The monumental Frogmore Cottage in Windsor, Berkshire, was endowed by the queen to the duke and duchess last year.
Frogmore Cottage (photo) is located near Windsor Castle, the Queen's summer residence and the St. George's Chapel
& # 39; For national security reasons, we would therefore appreciate it if this application could be treated as confidential and should not be allowed into the public domain, depending on the nature of the works and their location.
& # 39; And (we) would confirm that this request is submitted on the basis that the associated plans, drawings and other documents are not released in the public domain, neither at your office nor on your website. & # 39 ;
According to the Planning Act, a retroactive planning application is submitted to the municipality if a change is made to a home for which permission for construction is required and no approval has been requested.
A local authority can also request that a retroactive planning request is submitted for the work that has already been done, but this does not mean that permission is granted automatically.
If the application is refused retroactively, the local authority can issue a declaration of enforcement, which may require the couple to undo all changes to Frogmore Cottage.
Ian Ratcliffe, project manager at the royal family, wrote a letter about the application to the planning team of the council
Under the plans revealed by a well-placed royal source last month, the proposals include a tennis or badminton court in the couple's Windsor house.
There are also plans for exterior painting and landscaping, installing safety lights and planting £ 20,000 of fast-growing shrubs and trees.
Various baby-friendly functions for the Archie couple, as well as a vegetable garden so that the couple can grow their own products, are also included.
The revised plans, according to the source, will differ slightly after a last-minute change of heart by the royal couple.
The source said: & # 39; Some changes have been made to the plans to make the Duke and Duchess's garden after the original planning permission was granted.
& # 39; Frogmore Cottage is the perfect place for a royal prince to grow up with the duke and duchess and these changes are very important to create a perfect home for himself and Archie.
The royal couple is now seeking retroactive permission for parts of & # 39; external landscape works & # 39; in the garden
Portions of the plans submitted to the Royal Borough of Windsor and Maidenhead Council were viewed on the internet
The couple carried out a £ 3 miullion project to transform Frogmore Cottage from five expired former staff objects
& # 39; These specific changes are currently being dealt with by the city council to prevent action being taken. & # 39;
The plans for the first renovation were approved by the Royal Borough of Windsor and Maidenhead Council in December after asking permission for & # 39; internal and external works & # 39; and & # 39; associated landscaping & # 39 ;.
But there was no further information on the council's planning page at that time, just a comment that it was & # 39; sensitive information & # 39; so that documents would not be made public.
However, the couple's latest project started about three weeks ago and is expected to be completed later this summer.
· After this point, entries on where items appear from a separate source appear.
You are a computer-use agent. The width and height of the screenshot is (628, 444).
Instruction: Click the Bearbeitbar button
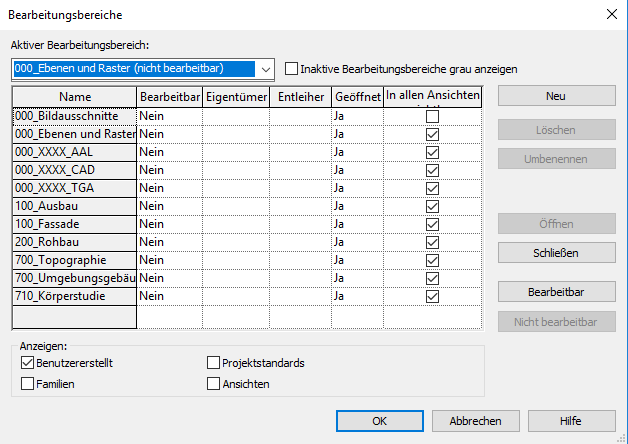556,291
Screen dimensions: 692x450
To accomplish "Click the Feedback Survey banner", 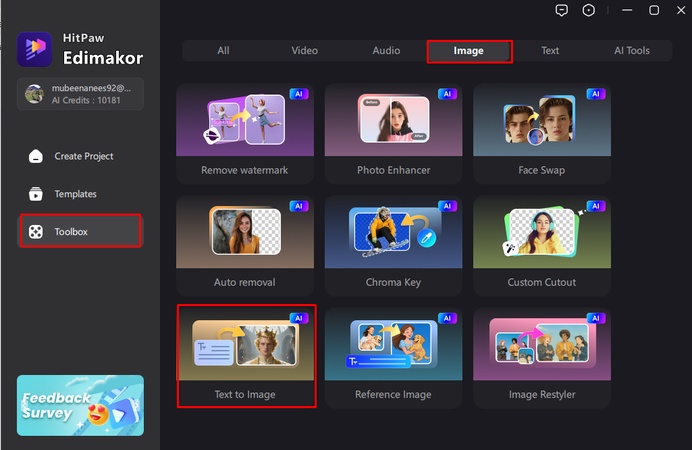I will 81,405.
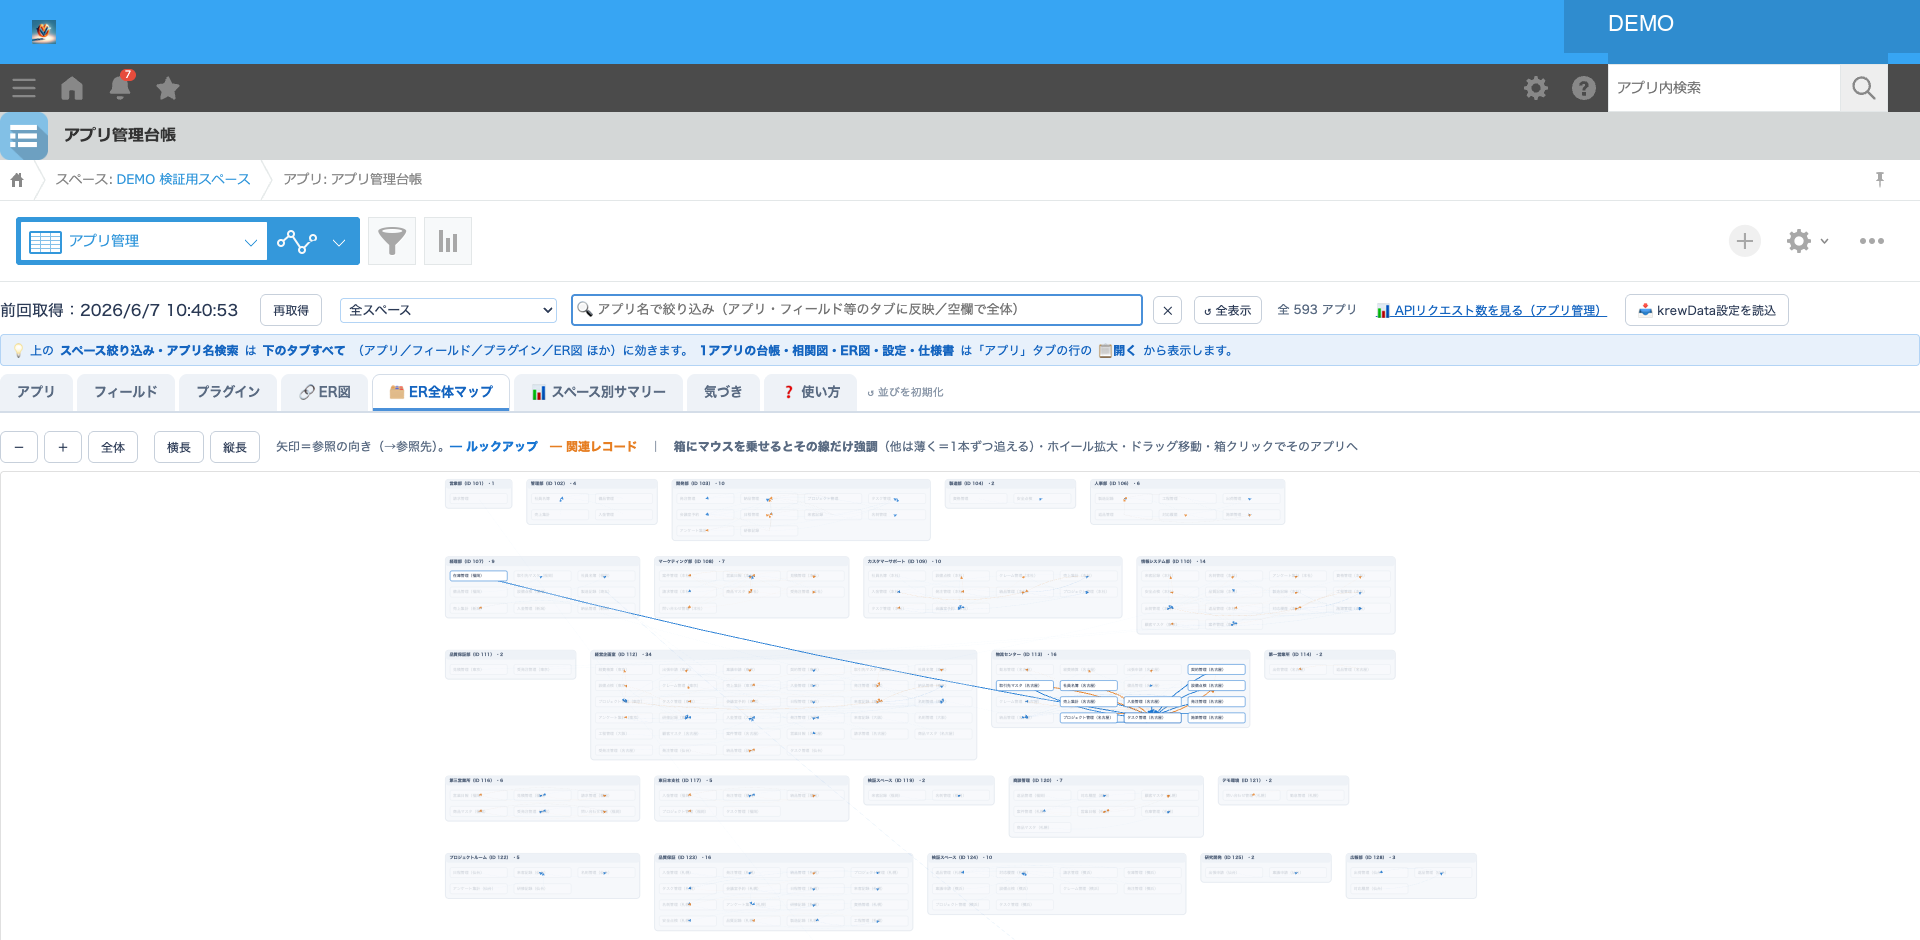The height and width of the screenshot is (940, 1920).
Task: Switch to the スペース別サマリー tab
Action: [x=599, y=392]
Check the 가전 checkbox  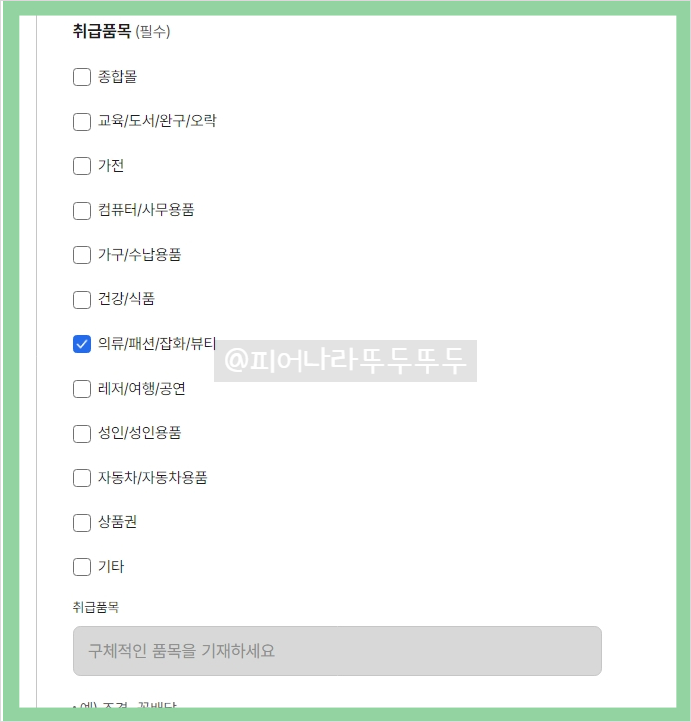pyautogui.click(x=82, y=166)
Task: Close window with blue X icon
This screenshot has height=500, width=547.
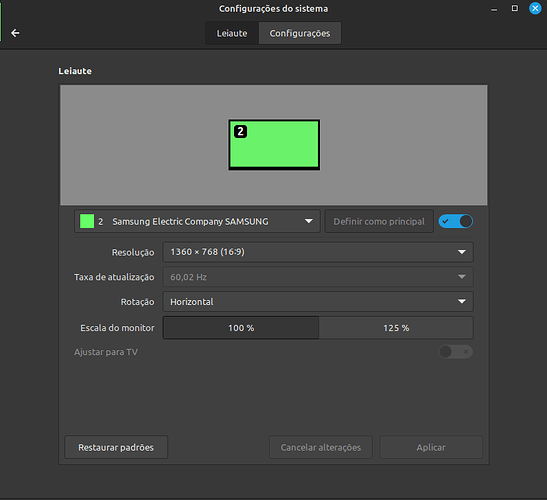Action: (x=535, y=8)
Frogmore Cottage was built in the 18th century for Queen Charlotte, the consort of King George III.
Queen Charlotte used the building as a country retreat for herself and her unmarried daughters. Queen Victoria had breakfast in the cottage in 1875 and said it was a place with an & # 39; immense number of frogs & # 39 ;.
Kensington Palace and the municipality have both been approached for comment. Each building is covered by the Sovereign Grant – funded by the taxpayer – while the couple will pay for the furniture.